I try to 'clean this up' a bit by watching the more 'classy' shows, like Bravo's Top Chef and Project Runway, etc. But yes, well...
While waiting for the new season Project Runway, I've been watching Bravo's fashion knock off show, "The Fashion Show" with Isaac Mizrahi and Kelly Rowland.
A recent show started an interesting discussion at our house. Contestants were first quizzed on various fashion icons from the past, then asked to create a complete look inspired by a signature piece based on these icons.
Others here in our version of the Big Brother house objected to this. "They're there to be designer, to create something new! Who cares if they know these people from the past!" While I agreed that the challenge was biased toward those who had gone to design school where one formally learns about such things, and also thought that it was wrong to give some contestants in the first challenge multiple choice but not do the same for others -- and, I confess, I'd JUST finished reading Nina Garcia's Little Black Book of Style (...umm....don't ask!:) or else I wouldn't have known some of the answers either -- I understand exactly this challenge was coming from.
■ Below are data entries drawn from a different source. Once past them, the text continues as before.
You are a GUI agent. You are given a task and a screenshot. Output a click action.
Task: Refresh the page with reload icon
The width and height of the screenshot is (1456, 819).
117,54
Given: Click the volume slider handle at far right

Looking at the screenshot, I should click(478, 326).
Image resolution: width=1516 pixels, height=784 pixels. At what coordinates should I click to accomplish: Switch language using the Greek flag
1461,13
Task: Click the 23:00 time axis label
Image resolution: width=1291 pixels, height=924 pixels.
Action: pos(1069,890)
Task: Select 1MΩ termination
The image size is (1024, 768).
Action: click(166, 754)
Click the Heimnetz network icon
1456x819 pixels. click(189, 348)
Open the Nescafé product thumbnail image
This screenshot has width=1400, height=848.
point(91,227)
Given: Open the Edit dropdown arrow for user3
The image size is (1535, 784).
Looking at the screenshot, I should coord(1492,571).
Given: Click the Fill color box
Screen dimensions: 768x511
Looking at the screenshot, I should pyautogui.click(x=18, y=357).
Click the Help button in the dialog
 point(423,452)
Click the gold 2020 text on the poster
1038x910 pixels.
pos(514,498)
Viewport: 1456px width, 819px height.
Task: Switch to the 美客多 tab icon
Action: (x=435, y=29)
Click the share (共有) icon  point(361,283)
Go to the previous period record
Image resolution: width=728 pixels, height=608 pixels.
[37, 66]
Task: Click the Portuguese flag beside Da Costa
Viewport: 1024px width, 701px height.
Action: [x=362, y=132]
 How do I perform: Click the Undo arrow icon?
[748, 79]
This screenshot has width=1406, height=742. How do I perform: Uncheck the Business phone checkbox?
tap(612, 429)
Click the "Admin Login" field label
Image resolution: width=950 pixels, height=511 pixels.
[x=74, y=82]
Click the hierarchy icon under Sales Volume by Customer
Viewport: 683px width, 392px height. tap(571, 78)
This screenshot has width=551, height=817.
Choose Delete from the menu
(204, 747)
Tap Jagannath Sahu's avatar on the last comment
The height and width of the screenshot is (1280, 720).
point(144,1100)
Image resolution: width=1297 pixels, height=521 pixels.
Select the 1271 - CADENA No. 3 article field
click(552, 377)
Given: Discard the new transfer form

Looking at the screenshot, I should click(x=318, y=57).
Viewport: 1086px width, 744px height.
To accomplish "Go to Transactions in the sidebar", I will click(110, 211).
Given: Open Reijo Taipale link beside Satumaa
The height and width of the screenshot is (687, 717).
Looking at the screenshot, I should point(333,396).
As a writer, I think it is very important for artists and creative people to know where their particular genre came from, who the major figures from its past are, and how have they influenced what we see, read, and hear now. It always saddens me to talk to younger writers and ask "Who are your favorite poets" and hear "Oh, I don't read other writers - I don't want to get influenced by them." And I don't think I'm the only one who has run into this response.
ALL of us are influenced by the past. While we think we're being "New" and inventing something never seen before, more often than not we are simply recreating a pale imitation of something or someone who has gone before us. All of us can learn a great deal from past masters, about how they solved problems and achieved their goals, and often looking at the past can be a guide or road map for how to proceed in your own work and career.
Finally, it's always good to know that your field doesn't begin (or end) with you. We are part of a continuum, joining in a procession of creative people who went before us, giving insight and support to those who will follow us.
In the end, The Fashion Show judges had to choose between two people to eliminate: someone who knew the work of the past designer they had been assigned, but got it wrong by using incorrect materials and going her own way; or someone who DIDN'T know the history, and created a garment that, because of that, looked very little like something their designer from the past would have done. They (rightly to my mind) decided to let the person who 'knew' go, keeping the one who 'didn't know.' It is never too late to look back, educate yourself and improve.